Uno schiaffo in faccia al mondo opaco dei lunghi negoziati politici. I big veneti del Carroccio sono già in fibrillazione: non si espongono, cercano di carpire qualche anticipazione trincerandosi dietro un «no comment».
«L’ipotesi di Tosi candidato alla leadership del centrodestra non è mai stata discussa in consiglio federale né in segreteria, non se ne è mai parlato», frena Roberto Calderoli; «Flavio è un ottimo candidato per le primarie, è ora che decida la base», gli fanno eco i leghisti emiliani. «Un’opportunità che il centrodestra deve saper cogliere» incalza Matteo Salvini. Ma in mezzo malumori e diffidenze dalle sezioni venete. «La sua è una scelta legittima – è uno dei pochi ad esporsi Gianantonio da Re, sindaco di Vittorio Veneto -. A prescindere dalle nostre diversità di vedute sulla gestione del partito, io lo sosterrò, come ho sostenuto Berlusconi. Bisogna saper tenere distinti il piano partitico interno dal resto».

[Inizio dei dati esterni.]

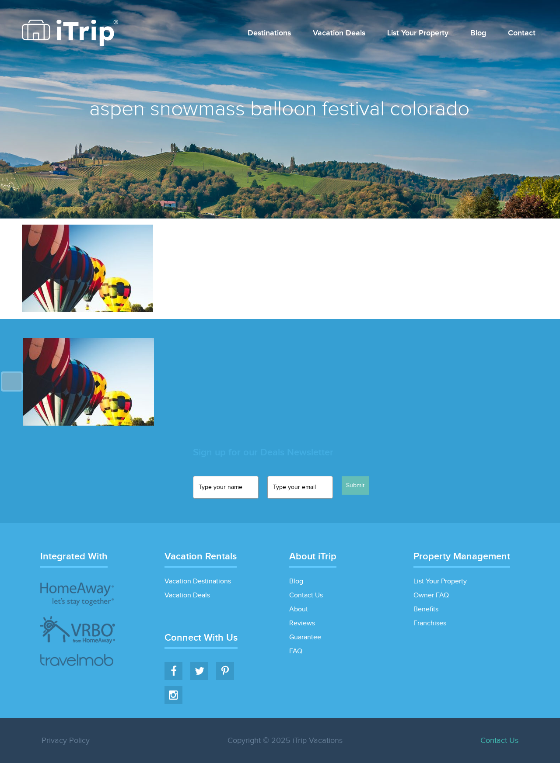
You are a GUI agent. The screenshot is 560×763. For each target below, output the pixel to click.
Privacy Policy (66, 740)
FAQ (295, 651)
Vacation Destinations (197, 581)
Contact (522, 33)
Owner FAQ (431, 595)
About (298, 609)
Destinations (269, 33)
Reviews (302, 623)
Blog (478, 33)
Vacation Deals (339, 33)
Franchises (429, 623)
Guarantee (305, 637)
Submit (355, 485)
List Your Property (417, 33)
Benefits (425, 609)
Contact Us (306, 595)
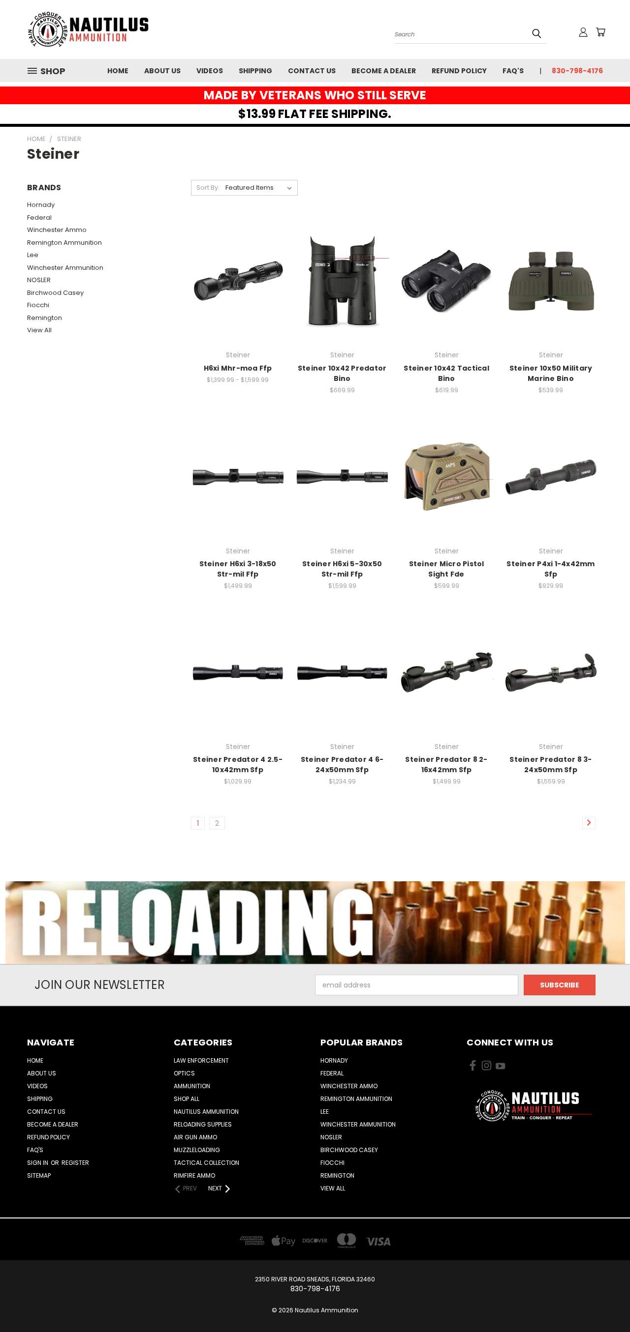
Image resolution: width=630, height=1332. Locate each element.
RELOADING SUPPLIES (203, 1124)
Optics (184, 1073)
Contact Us (312, 71)
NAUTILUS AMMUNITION (206, 1111)
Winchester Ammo (57, 229)
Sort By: (208, 187)
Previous (604, 1301)
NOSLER (39, 280)
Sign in (38, 1162)
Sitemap (39, 1175)
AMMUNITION (192, 1086)
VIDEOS (209, 71)
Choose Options (238, 298)
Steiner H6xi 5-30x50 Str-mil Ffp (342, 569)
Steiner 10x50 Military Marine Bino (551, 373)
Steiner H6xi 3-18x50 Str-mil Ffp (238, 569)
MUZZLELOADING (197, 1150)
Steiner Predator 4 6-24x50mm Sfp (342, 764)
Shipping (255, 71)
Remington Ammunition (64, 242)
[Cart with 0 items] (600, 32)
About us (162, 71)
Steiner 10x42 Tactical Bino (446, 373)
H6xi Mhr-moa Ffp (238, 368)
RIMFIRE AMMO (194, 1175)
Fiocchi (38, 305)
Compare (234, 280)
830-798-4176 (577, 71)
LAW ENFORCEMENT (201, 1060)
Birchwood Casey (55, 292)
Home (117, 71)
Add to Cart (342, 298)
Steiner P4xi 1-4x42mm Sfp (550, 569)
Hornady (41, 204)
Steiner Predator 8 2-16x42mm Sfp (446, 764)
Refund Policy (459, 71)
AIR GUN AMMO (195, 1137)
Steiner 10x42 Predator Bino (342, 373)
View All (39, 330)
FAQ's (513, 71)
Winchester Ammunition (65, 267)
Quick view (237, 261)
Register (75, 1162)
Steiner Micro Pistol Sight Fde (446, 569)
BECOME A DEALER (383, 71)
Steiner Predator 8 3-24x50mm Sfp (550, 764)
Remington (44, 317)
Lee (32, 255)
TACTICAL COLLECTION (206, 1162)
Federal (39, 217)
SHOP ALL (186, 1099)
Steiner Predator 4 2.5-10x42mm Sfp (238, 764)
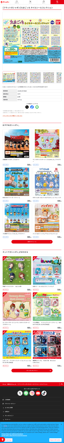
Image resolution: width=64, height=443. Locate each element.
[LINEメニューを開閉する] (26, 393)
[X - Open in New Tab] (27, 107)
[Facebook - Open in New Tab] (32, 107)
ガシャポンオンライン (31, 370)
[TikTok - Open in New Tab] (44, 393)
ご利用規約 (7, 399)
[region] (32, 432)
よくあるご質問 (9, 407)
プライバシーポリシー (10, 403)
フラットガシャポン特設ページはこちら (12, 116)
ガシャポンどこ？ (9, 415)
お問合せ (7, 411)
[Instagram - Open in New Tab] (32, 393)
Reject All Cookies (55, 440)
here (5, 426)
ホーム (4, 384)
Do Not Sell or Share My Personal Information (14, 435)
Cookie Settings (7, 440)
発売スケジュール (32, 241)
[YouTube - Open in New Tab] (38, 393)
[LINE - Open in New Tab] (37, 107)
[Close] (61, 424)
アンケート (7, 419)
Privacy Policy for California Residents (12, 434)
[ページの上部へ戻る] (61, 384)
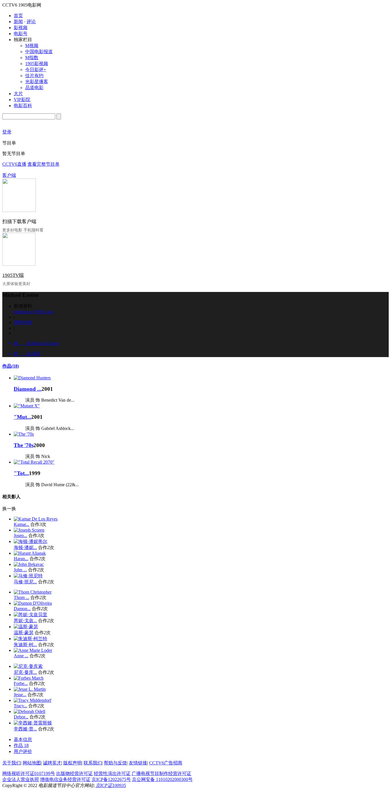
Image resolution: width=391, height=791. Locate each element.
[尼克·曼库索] (28, 666)
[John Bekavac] (29, 564)
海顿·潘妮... (25, 547)
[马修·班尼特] (28, 575)
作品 (10, 366)
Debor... (21, 716)
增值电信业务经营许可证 (65, 779)
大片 (18, 93)
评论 (31, 21)
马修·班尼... (25, 581)
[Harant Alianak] (30, 553)
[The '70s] (24, 434)
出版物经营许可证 (74, 773)
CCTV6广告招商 (165, 762)
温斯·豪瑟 (23, 632)
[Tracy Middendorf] (32, 700)
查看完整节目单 (43, 164)
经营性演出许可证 (112, 773)
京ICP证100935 (111, 785)
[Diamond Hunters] (32, 377)
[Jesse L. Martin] (30, 689)
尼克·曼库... (25, 672)
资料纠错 (23, 322)
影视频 (20, 27)
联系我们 (93, 762)
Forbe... (21, 683)
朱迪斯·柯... (25, 644)
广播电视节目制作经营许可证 (161, 773)
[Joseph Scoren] (29, 530)
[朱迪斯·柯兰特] (30, 638)
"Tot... (21, 473)
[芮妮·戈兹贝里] (30, 614)
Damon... (22, 608)
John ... (20, 569)
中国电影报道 (39, 51)
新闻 (18, 21)
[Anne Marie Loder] (33, 650)
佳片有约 (34, 75)
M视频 (31, 45)
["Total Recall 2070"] (34, 462)
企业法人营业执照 (20, 779)
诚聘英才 (52, 762)
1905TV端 (13, 275)
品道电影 (34, 87)
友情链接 (138, 762)
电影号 (20, 33)
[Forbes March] (29, 678)
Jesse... (20, 694)
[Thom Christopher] (33, 592)
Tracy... (20, 705)
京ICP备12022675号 (111, 779)
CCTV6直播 (14, 164)
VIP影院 (22, 99)
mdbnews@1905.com (34, 311)
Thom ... (21, 597)
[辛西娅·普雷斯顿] (33, 722)
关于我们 (11, 762)
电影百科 (23, 105)
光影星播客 (36, 81)
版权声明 (72, 762)
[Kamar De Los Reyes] (36, 518)
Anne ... (21, 655)
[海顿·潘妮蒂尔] (30, 541)
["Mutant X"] (27, 405)
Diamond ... (28, 389)
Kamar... (21, 524)
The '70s (23, 445)
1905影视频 (36, 63)
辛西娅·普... (25, 728)
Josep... (20, 535)
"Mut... (22, 417)
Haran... (21, 558)
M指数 (31, 57)
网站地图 (32, 762)
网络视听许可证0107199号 (28, 773)
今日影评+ (35, 69)
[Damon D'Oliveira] (33, 603)
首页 (18, 15)
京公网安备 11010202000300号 (162, 779)
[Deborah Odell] (29, 711)
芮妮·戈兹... (25, 620)
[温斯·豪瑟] (26, 626)
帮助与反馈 (115, 762)
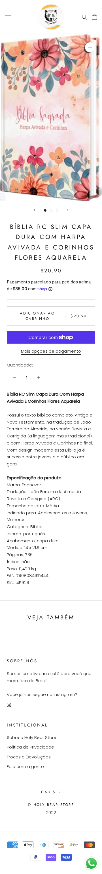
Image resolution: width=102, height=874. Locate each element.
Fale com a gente (25, 766)
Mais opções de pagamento (51, 351)
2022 (51, 813)
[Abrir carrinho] (94, 17)
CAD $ (48, 792)
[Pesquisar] (84, 16)
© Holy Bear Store (51, 804)
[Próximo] (68, 210)
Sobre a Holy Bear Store (31, 737)
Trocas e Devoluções (29, 757)
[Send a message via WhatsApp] (91, 863)
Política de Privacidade (30, 747)
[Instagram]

L’ex dg Rai Alfredo Meocci, alcuni giorni fa, ha lanciato il ticket Flavio Tosi-Giorgia Meloni («Sono giovani, preparati, amati: uno prende voti al Nord, l’altra soprattutto al Centrosud») subito sposato dai Fratelli d’Italia di Verona (guidati da Ciro Maschio) e da Vicenza (guidati da Marco Mioli), seguiti dal «generale» Ignazio La Russa, che «benedice» la coppia. «Con Giorgia ho un buon rapporto – spiega Tosi – Meocci fa un ragionamento geografico e generazionale che ci sta». Nel giro di qualche ora la Meloni ricambia con un tweet: «Caro Flavio, ci vediamo a settembre ad Atreju per aprire una nuova stagione politica e del centrodestra».
Il consigliere regionale della Lega Andrea Bassi la ritiene «una visione interessante». «Già nel 2008 vedevo in Flavio il candidato ideale per la sua spinta innovativa – interviene l’assessore regionale Elena Donazzan (Pdl) -. L’importante è che non faccia due errori: non cada, come Renzi, nella tentazione di andare solo “contro” e di smarcarsi definitivamente da una certa immagine dell’uomo della Lega. Tosi-Meloni? Io lo speravo già alle ultime politiche». Ma c’è anche chi non risparmia frecciate al vetriolo: «Tosi alle primarie? Prende il 4 per cento. Tosi e Meloni in ticket? Vanno al 9», scrive l’ex presidente della Lombardia Roberto Formigoni (Pdl).